*EXERCISE OBJECTIVE*
Copy everything from the line containing "Given: Expand the CSharpAnalyzers warning row" down to the line containing "Looking at the", including both of those lines.

*INFORMATION SHOWN*
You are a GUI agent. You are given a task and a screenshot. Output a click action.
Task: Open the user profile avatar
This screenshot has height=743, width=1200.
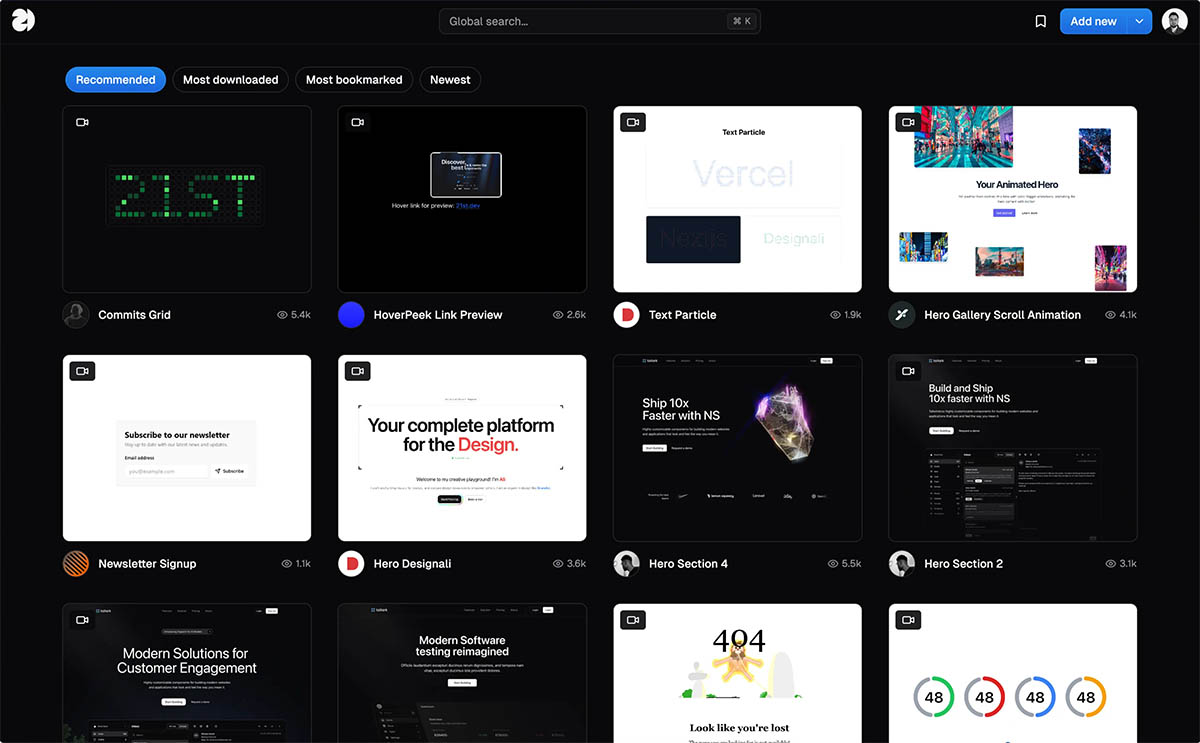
---
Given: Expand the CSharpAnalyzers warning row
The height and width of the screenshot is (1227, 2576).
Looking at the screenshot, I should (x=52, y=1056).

*WORKED SOLUTION*
Given: Expand the CSharpAnalyzers warning row
The height and width of the screenshot is (1227, 2576).
Looking at the screenshot, I should (x=52, y=1056).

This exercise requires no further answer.